О'Кейль повернул серое узкое лицо с двумя глубокими, словно прорезанными морщинами вдоль щек, посмотрел на правителя, затем достал из кармана ключ, открыл дверь, выходившую на палубу.

В каюте было темно, хозяин зажег свечу. Баранов увидел скрипку, лежавшую на койке, огромное, во всю стену, железное распятие, а рядом волосы женщины, заплетенные в две светлые косы. Шхуна кренилась, вытягивалось пламя свечи, медленно уползали в сторону косы.

О'Кейль убрал скрипку, жестом указал правителю место на койке. На Лещинского не посмотрел. Тот остался стоять возле порога.

Но Баранов не сел.

— Слушай, О'Кейль, — сказал он неторопливо, словно обдумывая каждое слово, — когда дикие напали на Михайловский редут, твое судно находилось поблизости. Ныне — у Якутатского заселения. Непостижимо.

Баранов говорил простодушно, глядя прямо в лицо шкипера.

— Может, стар я стал, худо соображаю.

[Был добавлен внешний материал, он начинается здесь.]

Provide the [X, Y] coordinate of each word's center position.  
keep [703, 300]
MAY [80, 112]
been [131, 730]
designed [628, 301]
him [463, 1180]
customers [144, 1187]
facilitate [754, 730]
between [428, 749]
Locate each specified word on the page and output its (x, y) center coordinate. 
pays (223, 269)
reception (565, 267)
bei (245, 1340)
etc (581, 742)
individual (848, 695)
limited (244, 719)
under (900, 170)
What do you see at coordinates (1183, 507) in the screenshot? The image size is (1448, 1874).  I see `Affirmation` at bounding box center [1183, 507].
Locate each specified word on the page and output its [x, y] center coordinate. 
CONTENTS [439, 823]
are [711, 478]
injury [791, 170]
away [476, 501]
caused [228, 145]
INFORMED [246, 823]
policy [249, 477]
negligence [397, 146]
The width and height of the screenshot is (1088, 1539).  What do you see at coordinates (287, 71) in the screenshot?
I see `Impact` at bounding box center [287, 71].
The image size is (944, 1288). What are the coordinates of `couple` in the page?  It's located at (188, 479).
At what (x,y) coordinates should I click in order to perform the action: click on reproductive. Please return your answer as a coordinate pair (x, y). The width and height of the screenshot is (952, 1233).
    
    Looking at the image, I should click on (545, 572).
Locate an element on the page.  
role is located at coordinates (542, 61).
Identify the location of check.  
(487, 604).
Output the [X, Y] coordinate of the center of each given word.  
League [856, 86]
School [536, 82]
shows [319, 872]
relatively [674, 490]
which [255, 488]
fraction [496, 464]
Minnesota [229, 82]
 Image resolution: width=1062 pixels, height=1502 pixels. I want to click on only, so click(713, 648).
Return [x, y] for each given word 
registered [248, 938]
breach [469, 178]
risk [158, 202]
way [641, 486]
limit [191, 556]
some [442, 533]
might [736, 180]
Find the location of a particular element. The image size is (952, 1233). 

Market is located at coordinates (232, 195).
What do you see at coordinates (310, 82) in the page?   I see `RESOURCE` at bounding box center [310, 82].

Однако после разгрома аглицкого форта тебя тоже называли. Покажи мне, мистер, твой груз.

Это было почти обвинение, и Лещинский невольно зажмурился. О'Кейль еще никому не позволял говорить с собой подобным образом. За вежливый намек китайских властей о контрабанде он убил своей культяпкой таможенного надсмотрщика. Шкиперу обошлось это в десять тысяч пиастров.

Однако ничего не произошло. Баранов по-прежнему стоял, опираясь о доску стола. Шкипер молчал. Лица его не было видно. Наконец, правитель перестал усмехаться, вынул часы, туже завязал концы черного платка.

— Тут, сударь мой, земля российского владения, — сказал он уже строго. — Надлежит сие помнить. Всякому суднишку стать на якорь мое дозволение требуется… Дай-ка огня.